Close-up of a silver vessel interior viewed from above, with a repoussé swirling floral or foliate motif at the center, surrounded by concentric rings and oval medallions containing Chinese characters around the outer band.
Artist or Maker
Unknown
Title
Offering Bowl for Water
Place Made
Tibet
Date Made
mid-20th century
Medium
Silver repoussé
Dimensions
Height: 4 3/4 in. (12.07 cm); Diameter: 7 3/4 in. (19.69 cm)
Credit Line
Gift of Julian Sands
Accession Number
M.2011.157.5
Classification
Furnishings
Collecting Area
South and Southeast Asian Art
Curatorial Notes

Offering bowls are a quintessential type of Tibetan ritualistic metalware. They are typically used in a set of seven on Tibetan altars and filled with water and other consecrated substances. Offering bowls for water (ting phor) can be made of silver, brass, bronze, ceramic, and, occasionally, gold. Metal offering bowls were often decorated with designs in repoussé or cloisonné enamel.

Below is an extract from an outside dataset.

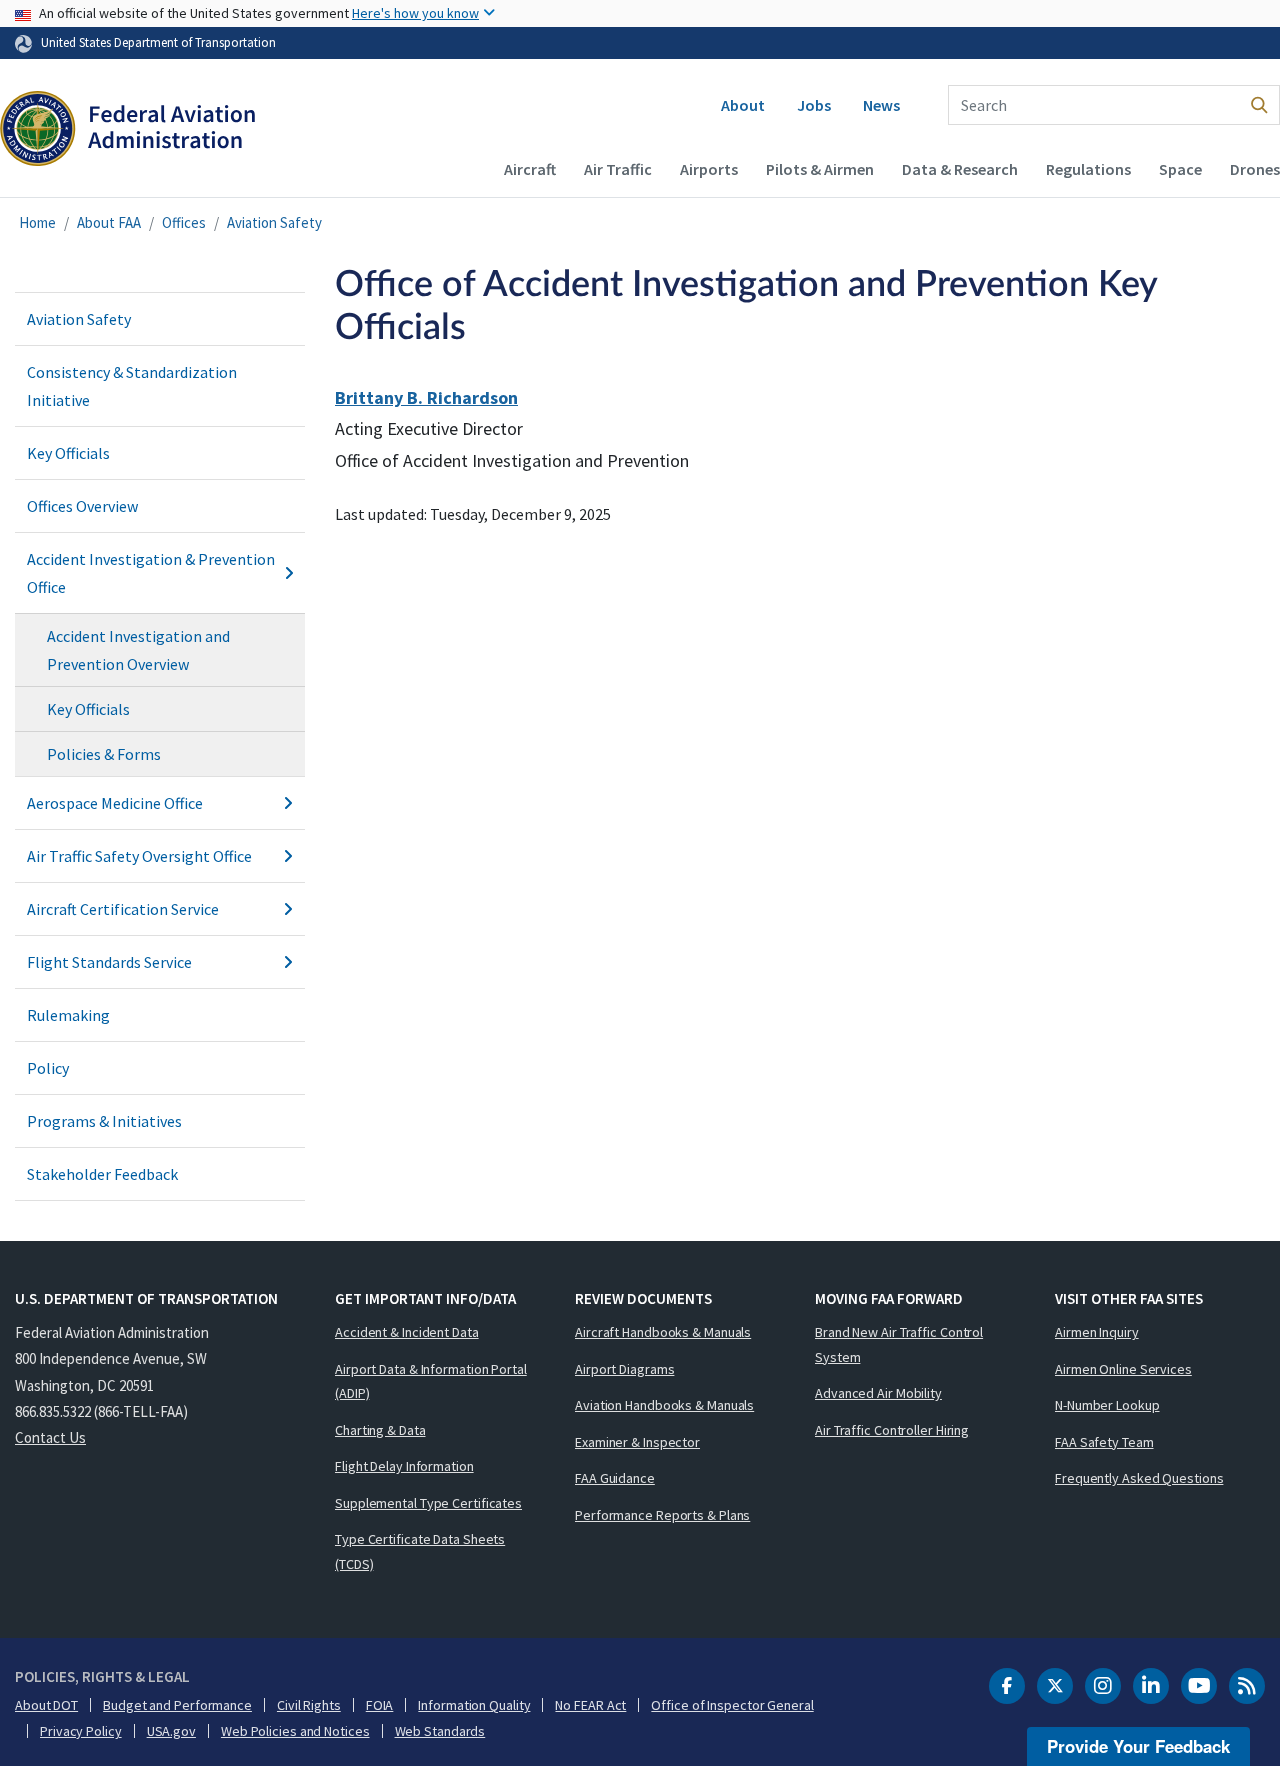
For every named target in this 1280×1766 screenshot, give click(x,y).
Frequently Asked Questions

This Offering Bowl for Water, and it’s almost identical set-mate M.2011.157.4, are elegant in their formal simplicity and resplendent appearance. Both bowls are adorned on their opposing side walls with four lobed cartouches in repoussé that contain a rounded representation of the Chinese character shou (longevity). Each character is combined with the auspicious pan-Asian solar motif of a swastika and sauvastika (left-facing swastika) in the 3 o'clock and 9 o'clock positions respectively. The stylized symbols are formed by the negative spaces created within discontinuous boundary markings. Surrounding the central medallion are eight upright acanthus leaves that abut or intersect a perimeter of split acanthus leaves. The bowls are supported by a splayed foot embellished around the base with a band of goddess (?) figures and two basal borders of bead moldings. The same border designs are repeated underneath the flared rim of the bowls.